[Records for this task]
◇ ◇ ◇
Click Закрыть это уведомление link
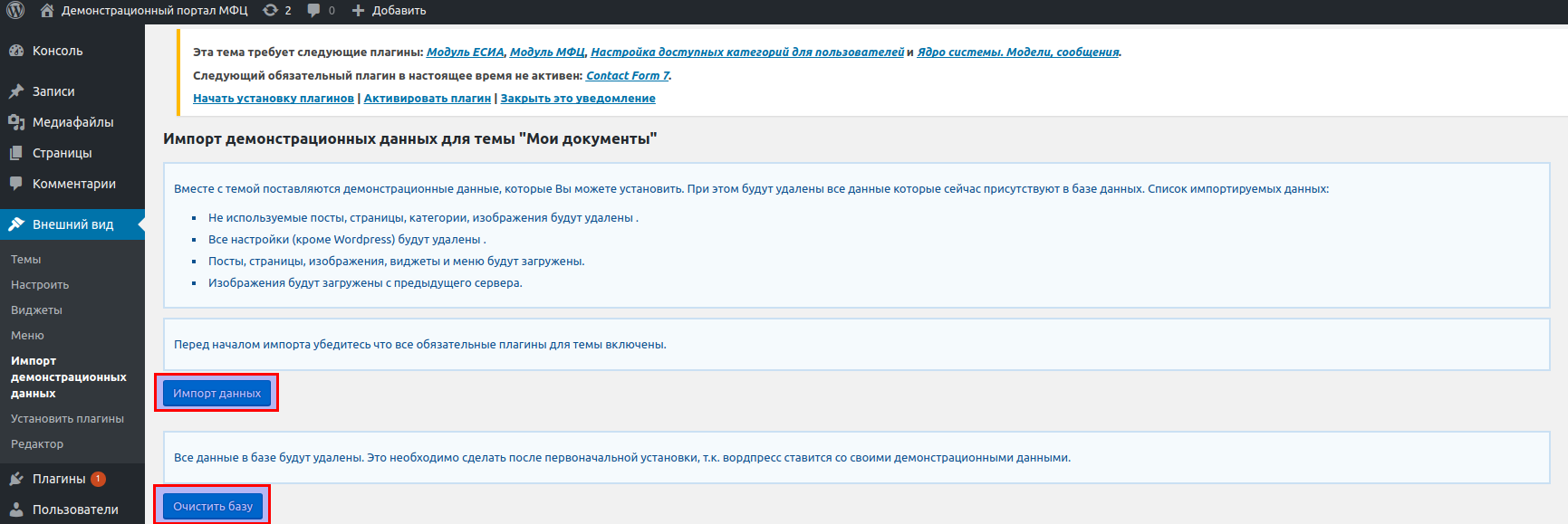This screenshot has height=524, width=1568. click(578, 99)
◇ ◇ ◇
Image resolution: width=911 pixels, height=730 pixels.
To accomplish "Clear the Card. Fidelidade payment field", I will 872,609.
◇ ◇ ◇
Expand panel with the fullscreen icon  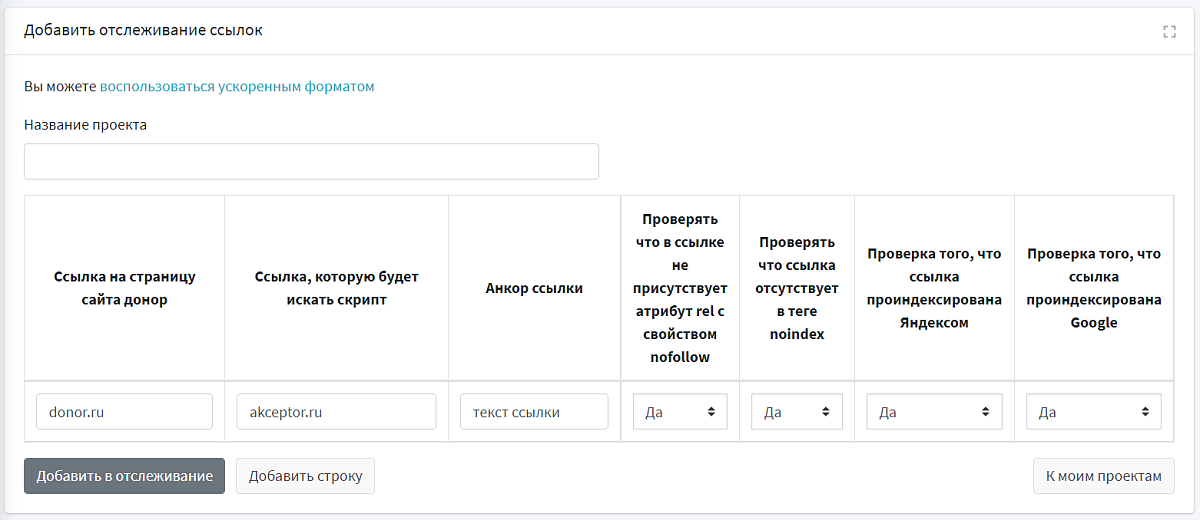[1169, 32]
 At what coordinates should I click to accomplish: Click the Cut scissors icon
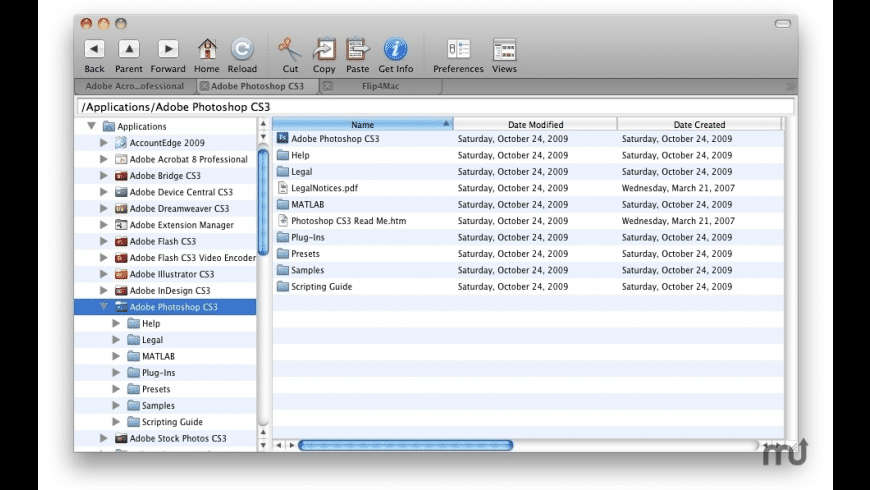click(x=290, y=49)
◇ ◇ ◇
[Task statement]
Please transcribe the stretch of the listing from the line containing "Image resolution: width=911" through the line containing "I will 872,609.", both lines included.

[Answer to the problem]
Image resolution: width=911 pixels, height=730 pixels.
To accomplish "Clear the Card. Fidelidade payment field", I will 872,609.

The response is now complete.